On Royal Power and Its Limits: Saul's act is an abuse of the royal prerogative that the very institution of monarchy in Israel was meant to be checked against (Deut 17:14–20). The Church's tradition, from St. Thomas Aquinas (Summa Theologiae I-II, q.105, a.1) to the social teaching magisterium, insists that civil authority is never absolute and that the family precedes and transcends the state. Saul here exemplifies what happens when political power is exercised without accountability to divine law or the natural order of the family.
These two verses press contemporary Catholics with uncomfortable directness on three fronts.
First, they force honest engagement with the fact that Scripture's heroes are morally complex. David's acquisition of multiple wives cannot be allegorized away; it happened, and its consequences (Amnon's rape of Tamar, Absalom's rebellion, the chaos of 2 Sam 13–20) ripple through the rest of his story. Catholics are invited not to sanitize the biblical narrative but to read it as a truthful mirror of human weakness within God's providential purposes—a reading that makes grace more, not less, remarkable.
Second, Saul's disposal of Michal speaks to every situation where marriage is treated as negotiable for social convenience, political gain, or personal escape.

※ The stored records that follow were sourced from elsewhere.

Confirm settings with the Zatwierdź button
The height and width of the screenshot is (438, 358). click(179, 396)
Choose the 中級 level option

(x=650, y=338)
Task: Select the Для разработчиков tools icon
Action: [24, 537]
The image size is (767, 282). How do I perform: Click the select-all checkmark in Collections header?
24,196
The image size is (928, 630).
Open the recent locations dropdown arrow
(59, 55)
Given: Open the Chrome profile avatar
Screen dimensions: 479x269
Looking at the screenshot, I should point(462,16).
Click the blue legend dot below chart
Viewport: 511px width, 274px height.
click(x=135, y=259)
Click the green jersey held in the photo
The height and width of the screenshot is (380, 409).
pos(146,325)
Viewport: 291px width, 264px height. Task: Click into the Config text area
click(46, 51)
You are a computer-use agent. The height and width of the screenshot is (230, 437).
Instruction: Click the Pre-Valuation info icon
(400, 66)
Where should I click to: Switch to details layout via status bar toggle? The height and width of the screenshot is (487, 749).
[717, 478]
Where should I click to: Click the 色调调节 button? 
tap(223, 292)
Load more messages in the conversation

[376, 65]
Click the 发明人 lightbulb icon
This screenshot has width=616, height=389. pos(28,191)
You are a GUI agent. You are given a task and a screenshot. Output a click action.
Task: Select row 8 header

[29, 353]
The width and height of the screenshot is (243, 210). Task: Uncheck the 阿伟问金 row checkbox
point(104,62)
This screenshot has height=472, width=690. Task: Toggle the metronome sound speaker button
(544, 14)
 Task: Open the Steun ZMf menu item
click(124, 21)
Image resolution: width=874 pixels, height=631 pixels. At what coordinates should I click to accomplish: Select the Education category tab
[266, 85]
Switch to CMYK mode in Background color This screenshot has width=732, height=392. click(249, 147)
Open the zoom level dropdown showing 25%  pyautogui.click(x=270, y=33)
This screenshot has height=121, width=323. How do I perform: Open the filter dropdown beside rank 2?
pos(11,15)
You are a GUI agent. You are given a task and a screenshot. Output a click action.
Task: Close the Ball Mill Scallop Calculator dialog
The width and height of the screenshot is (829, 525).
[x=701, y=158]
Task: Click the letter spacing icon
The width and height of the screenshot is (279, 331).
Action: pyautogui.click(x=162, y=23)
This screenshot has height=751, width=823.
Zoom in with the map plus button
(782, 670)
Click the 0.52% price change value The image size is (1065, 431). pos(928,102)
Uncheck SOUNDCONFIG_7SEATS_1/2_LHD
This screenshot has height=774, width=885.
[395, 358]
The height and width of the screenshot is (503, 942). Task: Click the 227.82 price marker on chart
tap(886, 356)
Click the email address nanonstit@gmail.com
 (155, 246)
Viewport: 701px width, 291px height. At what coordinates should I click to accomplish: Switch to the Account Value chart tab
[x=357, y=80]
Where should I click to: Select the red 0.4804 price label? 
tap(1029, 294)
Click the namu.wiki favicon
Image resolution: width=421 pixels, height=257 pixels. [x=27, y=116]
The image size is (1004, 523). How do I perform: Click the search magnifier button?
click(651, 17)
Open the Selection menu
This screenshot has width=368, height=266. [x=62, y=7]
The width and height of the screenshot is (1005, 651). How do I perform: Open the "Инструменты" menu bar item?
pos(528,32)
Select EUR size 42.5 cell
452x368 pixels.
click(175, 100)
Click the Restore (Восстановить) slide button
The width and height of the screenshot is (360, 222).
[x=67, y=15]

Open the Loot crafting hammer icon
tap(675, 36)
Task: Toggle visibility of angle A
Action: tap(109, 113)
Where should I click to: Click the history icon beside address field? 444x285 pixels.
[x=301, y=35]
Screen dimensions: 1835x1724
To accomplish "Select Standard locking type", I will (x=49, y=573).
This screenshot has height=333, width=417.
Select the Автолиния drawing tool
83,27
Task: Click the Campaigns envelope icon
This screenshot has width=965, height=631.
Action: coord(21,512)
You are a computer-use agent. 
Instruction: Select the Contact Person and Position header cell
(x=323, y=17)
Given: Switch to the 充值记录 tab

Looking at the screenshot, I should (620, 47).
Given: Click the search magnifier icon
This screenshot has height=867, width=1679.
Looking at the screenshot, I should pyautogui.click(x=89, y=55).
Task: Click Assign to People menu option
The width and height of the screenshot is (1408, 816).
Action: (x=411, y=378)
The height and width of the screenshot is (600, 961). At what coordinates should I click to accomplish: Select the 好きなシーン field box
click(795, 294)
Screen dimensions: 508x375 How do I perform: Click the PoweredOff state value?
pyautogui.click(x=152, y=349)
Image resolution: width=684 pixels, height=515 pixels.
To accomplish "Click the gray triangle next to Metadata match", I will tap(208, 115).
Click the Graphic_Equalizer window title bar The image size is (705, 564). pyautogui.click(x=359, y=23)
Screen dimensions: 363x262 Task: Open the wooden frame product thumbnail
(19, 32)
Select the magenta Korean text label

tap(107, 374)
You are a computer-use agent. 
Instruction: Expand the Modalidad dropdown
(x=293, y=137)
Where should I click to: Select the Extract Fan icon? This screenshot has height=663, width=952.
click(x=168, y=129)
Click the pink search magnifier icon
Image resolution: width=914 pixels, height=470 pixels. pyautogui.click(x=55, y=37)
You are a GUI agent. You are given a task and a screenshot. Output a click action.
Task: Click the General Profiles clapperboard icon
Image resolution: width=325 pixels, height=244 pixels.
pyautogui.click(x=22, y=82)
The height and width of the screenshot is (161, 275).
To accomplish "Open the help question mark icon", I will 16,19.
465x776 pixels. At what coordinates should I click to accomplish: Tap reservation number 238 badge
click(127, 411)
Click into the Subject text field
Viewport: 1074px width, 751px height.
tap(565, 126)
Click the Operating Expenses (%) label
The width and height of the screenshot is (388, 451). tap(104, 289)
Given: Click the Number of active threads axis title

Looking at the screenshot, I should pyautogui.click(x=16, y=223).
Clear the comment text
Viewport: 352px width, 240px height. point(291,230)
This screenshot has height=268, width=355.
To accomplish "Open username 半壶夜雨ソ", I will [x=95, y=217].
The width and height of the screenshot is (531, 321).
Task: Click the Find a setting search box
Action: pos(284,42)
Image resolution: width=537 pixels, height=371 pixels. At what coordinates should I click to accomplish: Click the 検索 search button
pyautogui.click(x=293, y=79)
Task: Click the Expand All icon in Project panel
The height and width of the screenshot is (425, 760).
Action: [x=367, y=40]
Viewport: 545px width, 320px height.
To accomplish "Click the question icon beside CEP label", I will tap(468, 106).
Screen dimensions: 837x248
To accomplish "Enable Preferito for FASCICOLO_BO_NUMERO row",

Catholics living in a culture of casual divorce, cohabitation, and the commodification of relationship are called to recover the covenantal weight that Scripture attaches to the marriage bond—a weight Saul violates here with catastrophic long-term consequences.
Third, Michal's silence in this verse is a pastoral invitation to intercede for all people—especially women and children—who are treated as pawns in others' disputes. Catholic social teaching's defense of the family as the "first and vital cell of society" (Familiaris Consortio §42) begins with taking seriously each person within it.
The Typological and Spiritual Senses
Read typologically, Saul's sundering of the David-Michal marriage prefigures all human attempts to sever covenantal bonds that God has established. David as a type of Christ, and the Church as His Bride, illuminates the deeper significance: earthly powers may attempt to scatter and alienate the people of God from their true Spouse, but such separations are ultimately futile. David will eventually reclaim Michal (2 Sam 3:13–16), just as Christ reclaims His Bride from every captivity. The grief of Paltiel, who "went with her, weeping as he walked" (2 Sam 3:16), becomes a poignant emblem of the sorrow of those who hold what does not ultimately belong to them.